Why you should use an Accredited Professional Photographer

  • By Julie Ewing


In the way you’d expect a doctor, lawyer or accountant to be suitably qualified, the same should apply to your choice of photographer.

Unfortunately, whilst there are many photographers who label themselves ‘professional’, the industry is not held accountable to the same legal standards and regulatory requirements as other professions are.

The Australian Institute of Professional Photography (AIPP)

The AIPP is the only recognised professional imaging membership body in Australia.  They encourage budding photographers to undertake a thorough accreditation process to earn the title of an Accredited Professional.  This includes:

  • Demonstration of experience via practicing the art for at least 2 years
  • Supply of written references and evidence of satisfied clients
  • Demonstration of skill and ability by assessment of portfolio of work
  • Agreement of maintenance of skills and business practices via yearly professional development

Designed to give you confidence

According to the AIPP, their accreditation is “designed to give you, the consumer, confidence that your Professional Photographer is a proven, experienced, technically capable, professional practitioner, who complies with all legal business requirements, has appropriate insurance and who is willing to agree to the mandatory Code of Professional Practice and to the requirement to continually improve their photographic skills by committing to continue their professional development.”

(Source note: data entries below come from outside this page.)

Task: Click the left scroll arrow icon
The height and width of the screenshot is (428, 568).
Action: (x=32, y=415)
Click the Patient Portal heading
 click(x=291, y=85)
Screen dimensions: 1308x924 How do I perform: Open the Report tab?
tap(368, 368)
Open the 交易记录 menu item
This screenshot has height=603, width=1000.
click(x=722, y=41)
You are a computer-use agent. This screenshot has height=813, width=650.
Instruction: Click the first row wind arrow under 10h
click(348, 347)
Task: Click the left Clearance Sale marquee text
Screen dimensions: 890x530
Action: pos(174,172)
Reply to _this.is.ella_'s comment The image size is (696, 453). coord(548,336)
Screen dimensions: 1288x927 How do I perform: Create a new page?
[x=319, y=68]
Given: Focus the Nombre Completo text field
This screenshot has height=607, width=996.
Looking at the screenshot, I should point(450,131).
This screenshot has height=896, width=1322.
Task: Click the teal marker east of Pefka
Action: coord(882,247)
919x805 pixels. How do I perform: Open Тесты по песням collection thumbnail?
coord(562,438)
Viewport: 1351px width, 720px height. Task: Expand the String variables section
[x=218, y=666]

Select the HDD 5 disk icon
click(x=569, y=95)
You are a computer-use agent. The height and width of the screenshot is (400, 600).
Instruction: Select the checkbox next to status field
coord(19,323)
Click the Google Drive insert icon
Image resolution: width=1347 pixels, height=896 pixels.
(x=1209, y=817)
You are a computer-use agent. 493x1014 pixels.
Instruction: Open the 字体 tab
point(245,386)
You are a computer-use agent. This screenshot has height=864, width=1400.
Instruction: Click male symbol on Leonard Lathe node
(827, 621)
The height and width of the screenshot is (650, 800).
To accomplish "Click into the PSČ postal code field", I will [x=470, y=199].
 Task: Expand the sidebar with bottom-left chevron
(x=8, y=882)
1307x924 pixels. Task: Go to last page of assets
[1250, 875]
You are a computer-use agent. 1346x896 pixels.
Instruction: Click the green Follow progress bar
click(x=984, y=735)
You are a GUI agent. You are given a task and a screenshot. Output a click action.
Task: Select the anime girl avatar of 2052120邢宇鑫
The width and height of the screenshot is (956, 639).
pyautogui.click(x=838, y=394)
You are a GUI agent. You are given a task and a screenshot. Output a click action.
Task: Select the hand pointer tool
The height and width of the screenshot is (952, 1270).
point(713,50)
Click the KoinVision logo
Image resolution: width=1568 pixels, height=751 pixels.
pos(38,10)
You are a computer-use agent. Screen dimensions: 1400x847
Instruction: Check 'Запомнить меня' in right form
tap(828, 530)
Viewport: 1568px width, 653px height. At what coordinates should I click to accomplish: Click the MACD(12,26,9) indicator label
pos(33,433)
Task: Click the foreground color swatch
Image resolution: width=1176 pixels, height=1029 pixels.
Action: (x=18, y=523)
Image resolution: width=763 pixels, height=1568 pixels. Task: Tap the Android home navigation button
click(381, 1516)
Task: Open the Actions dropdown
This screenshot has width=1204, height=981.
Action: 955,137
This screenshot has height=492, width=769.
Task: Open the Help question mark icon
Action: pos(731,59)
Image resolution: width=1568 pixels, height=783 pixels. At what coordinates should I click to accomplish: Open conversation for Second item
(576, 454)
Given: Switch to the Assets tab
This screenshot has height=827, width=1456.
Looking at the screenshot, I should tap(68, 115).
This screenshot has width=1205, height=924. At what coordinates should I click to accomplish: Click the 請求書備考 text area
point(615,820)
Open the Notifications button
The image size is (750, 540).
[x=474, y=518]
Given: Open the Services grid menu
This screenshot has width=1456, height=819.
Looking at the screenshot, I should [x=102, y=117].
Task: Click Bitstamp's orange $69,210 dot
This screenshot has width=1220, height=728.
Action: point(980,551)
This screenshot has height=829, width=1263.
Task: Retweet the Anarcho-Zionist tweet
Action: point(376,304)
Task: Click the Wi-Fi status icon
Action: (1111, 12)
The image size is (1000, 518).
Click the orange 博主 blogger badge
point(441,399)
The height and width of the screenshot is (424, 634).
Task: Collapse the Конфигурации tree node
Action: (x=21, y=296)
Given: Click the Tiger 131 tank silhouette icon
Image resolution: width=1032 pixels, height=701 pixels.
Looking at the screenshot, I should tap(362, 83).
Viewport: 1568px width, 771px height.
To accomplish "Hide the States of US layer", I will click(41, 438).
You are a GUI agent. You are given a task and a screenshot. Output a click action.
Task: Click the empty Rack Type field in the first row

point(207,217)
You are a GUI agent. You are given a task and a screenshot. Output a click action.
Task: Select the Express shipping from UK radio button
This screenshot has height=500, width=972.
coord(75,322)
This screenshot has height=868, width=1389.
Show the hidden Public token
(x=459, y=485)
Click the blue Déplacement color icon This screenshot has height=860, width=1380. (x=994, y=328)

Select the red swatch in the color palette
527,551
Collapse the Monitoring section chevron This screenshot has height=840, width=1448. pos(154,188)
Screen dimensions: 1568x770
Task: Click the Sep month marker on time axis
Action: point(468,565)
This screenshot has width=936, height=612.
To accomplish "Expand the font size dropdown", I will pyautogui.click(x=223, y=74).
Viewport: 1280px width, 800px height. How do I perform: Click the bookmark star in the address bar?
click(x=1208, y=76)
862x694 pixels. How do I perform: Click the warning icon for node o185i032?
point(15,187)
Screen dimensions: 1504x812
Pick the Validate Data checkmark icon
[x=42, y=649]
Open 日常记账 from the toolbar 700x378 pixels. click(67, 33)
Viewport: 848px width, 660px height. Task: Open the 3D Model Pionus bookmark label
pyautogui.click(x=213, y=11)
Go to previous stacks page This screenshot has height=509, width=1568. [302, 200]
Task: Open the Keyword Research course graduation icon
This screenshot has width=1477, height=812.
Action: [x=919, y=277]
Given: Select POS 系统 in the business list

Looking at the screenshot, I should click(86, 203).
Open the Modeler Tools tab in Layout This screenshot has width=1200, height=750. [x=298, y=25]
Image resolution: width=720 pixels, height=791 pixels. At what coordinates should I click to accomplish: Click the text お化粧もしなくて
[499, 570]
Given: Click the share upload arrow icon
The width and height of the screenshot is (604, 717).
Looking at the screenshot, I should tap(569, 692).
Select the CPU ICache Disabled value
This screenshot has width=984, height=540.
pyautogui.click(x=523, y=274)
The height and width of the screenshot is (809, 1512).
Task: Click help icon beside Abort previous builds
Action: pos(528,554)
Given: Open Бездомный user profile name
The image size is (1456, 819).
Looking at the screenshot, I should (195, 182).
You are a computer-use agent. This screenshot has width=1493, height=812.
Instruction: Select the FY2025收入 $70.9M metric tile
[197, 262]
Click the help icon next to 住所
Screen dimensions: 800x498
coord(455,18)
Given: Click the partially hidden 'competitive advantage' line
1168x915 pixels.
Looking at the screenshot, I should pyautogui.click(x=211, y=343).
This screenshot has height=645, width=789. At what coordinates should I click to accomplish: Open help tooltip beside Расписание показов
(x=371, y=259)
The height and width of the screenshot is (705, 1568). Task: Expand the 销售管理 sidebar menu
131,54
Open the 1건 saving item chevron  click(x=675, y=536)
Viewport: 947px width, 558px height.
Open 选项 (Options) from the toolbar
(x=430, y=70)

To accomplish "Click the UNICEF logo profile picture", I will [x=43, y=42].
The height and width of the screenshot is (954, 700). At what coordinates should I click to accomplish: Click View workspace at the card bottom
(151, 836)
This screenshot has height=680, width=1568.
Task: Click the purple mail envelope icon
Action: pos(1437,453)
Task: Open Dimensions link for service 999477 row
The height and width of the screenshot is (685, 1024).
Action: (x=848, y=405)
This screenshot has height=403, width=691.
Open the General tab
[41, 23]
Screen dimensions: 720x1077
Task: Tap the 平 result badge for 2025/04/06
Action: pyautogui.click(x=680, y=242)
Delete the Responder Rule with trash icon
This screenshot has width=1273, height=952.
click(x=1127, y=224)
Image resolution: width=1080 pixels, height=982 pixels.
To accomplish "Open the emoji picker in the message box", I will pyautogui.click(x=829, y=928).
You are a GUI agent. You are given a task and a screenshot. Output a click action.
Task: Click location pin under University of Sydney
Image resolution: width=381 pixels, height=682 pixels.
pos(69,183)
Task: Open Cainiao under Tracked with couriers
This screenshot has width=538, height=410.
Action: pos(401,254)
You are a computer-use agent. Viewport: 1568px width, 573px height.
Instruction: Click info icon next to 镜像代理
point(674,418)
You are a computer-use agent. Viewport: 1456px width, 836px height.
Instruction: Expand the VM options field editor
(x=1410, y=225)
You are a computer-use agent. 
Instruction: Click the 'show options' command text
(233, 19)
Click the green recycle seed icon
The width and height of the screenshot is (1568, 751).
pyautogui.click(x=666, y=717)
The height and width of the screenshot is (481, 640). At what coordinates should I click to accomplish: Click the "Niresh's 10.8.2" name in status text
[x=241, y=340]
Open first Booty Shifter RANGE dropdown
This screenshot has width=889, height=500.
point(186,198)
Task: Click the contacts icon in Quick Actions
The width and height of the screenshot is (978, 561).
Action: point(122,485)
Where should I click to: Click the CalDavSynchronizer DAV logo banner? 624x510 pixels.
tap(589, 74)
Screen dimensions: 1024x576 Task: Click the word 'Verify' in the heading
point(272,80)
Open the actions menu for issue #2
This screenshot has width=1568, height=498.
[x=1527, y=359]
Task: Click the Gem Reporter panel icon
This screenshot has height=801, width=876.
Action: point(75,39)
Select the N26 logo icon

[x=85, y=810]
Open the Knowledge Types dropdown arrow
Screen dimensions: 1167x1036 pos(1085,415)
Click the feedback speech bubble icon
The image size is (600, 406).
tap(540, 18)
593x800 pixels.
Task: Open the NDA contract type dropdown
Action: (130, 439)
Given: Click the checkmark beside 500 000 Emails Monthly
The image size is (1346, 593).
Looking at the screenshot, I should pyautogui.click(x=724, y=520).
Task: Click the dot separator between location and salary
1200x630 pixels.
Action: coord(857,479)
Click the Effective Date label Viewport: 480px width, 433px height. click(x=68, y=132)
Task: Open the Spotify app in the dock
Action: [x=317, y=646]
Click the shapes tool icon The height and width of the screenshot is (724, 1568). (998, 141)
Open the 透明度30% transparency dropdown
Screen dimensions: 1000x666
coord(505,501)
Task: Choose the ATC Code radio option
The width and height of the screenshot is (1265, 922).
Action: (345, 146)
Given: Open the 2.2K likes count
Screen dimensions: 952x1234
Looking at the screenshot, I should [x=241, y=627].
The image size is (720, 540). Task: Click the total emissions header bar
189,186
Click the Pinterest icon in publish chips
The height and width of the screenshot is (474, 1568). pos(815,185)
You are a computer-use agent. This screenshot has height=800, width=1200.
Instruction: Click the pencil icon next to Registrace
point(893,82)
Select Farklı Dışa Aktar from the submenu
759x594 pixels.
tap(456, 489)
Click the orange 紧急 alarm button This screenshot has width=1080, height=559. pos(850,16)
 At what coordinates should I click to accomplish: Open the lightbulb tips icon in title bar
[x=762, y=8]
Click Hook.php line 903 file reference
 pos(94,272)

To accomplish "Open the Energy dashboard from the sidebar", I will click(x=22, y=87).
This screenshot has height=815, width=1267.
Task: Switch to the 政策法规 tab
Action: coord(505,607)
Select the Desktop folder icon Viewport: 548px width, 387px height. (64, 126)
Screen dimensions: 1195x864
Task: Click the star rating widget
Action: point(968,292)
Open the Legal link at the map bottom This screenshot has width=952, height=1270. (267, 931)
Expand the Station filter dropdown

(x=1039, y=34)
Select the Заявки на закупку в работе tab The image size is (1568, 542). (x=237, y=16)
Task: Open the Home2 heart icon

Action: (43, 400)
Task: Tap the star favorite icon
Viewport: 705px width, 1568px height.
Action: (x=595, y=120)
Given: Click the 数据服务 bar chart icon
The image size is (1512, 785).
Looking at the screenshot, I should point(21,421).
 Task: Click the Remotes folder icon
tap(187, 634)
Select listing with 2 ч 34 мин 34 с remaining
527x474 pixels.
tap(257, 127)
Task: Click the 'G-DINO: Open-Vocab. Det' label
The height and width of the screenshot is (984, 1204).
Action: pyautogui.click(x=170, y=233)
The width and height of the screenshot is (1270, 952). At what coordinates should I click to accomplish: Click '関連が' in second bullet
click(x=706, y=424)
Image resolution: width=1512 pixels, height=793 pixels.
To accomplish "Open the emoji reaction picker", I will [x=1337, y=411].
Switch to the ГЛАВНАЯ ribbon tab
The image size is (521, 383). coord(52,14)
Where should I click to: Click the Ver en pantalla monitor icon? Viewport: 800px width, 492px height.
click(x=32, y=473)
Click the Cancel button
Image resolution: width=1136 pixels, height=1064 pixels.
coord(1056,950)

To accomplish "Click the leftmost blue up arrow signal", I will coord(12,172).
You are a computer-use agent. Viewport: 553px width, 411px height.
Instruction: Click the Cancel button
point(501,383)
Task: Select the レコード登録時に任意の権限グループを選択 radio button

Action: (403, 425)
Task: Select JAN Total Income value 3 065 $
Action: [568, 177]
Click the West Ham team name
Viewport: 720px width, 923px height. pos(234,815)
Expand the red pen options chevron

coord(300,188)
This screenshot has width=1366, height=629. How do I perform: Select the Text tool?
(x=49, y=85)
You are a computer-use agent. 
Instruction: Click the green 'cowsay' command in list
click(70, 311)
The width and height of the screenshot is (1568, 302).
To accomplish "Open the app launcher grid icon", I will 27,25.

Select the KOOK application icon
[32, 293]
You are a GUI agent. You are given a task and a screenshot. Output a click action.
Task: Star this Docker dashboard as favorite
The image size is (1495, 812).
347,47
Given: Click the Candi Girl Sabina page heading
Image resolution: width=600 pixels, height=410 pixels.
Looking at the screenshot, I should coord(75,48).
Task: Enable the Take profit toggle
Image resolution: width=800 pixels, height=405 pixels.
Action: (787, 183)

The risk of not using an AIPP Accredited Photographer

Anyone can buy a fancy looking camera, set up a website and claim to be a professional photographer.  It’s a sad fact that there are a lot of dodgy practitioners out there who believe they can get away with unscrupulous practices.

Take for instance the case of the four brides whose photographer did not show up at their weddings, as detailed in the report from ABC News last year.  Although awarded damages, it’s unlikely they’ll get their money back.  And worse yet, one of the most important days of their lives has been ruined.

You get what you pay for

I am continually dismayed by the devaluing of creativity in our country.  People will spend thousands on an event, but want to skimp on the all-important ‘capturing’ of that event.   It’s blatantly clear by the end results when an amateur has been employed to do the work of a professional.  The same applies to graphic design, video and other creative endeavors.  At least with design, you can spend the money to have it done again.  You cannot say the same about wedding photography.

The AIPP awards and recognition of achievement

I personally have a long history with the AIPP.  I joined in 1993 and have been a continuous member ever since.  Every year the AIPP hold State and National Awards, in which I have won in excess of 70+ Gold, Silver Distinction and Silver Awards and several State categories including Portrait, Illustrative and Travel.

National Awards have more significant meaning, as from these members gain the status of Associate, followed by Master of Photography and beyond.  This process occurs as follows:

  1. Photographers enter four images abiding by the ever evolving rigid rules, conditions and specific presentation requirements to the catogory of choice.
  2. The images are judged by a panel of five professional photographers of Master level or higher (the prints are anonymous to the judges).
  3. Each judge scores out of 100, related to creativity, print quality, composition, technicality and originality
  4. The aggregate of the five is your final score

Depending on your score, points are obtained towards a status level:

  • 80-84 Silver = 1 point
  • 85-89 Silver Distinction = 1 point
  • 90-94 Gold = 2 points
  • 95-100 Gold Distinction = 2 points
  • 5 points are required within 5 years to attain Associate
  • 10 further points within 5 years for the next level Master
  • 10 further points for every Gold Bar beyond this (again within 5 years)

I’m proud to say that I have Master of Photographer III after my name, which means I have gained my Master and three Gold bars. I am on my way to my fourth.

On receiving your fifth Gold Bar you become a Grand Master, a title I would love to be awarded.



The AIPP Licentiate – recognition of respect and experience

In recent years, the AIPP has introduced the Licentiate, having been Accredited for many years, this designation is a mark of respect and recognition of seniority and experience and is only awarded to Accredited Professional Photographers (APP) who have been members of the AIPP for 15 years or more.

“A licentiate is a person who has a formal attestation of professional competence, borne from experience, to not only practice a profession, but also to teach, educate and mentor others in the profession.”

Apart from gaining awards, which is a very small part of being an AIPP member, it is the community spirit of the AIPP that has given me life long friendships including photographers from all over Australia whom I count amongst my dearest friends.  It has allowed me to grow and continue to learn, to rub shoulders with some of the worlds best, and call them friends.  Australia is home to many of the world’s finest professional photographers.  The AIPP is like family in many ways, to those devoted to the craft.




In summary

Using an Accredited Professional means you are working with a professional whose status has been formally validated and recognised.  You’re working with someone you can trust and with someone whose creativity is contantly pushed and developed.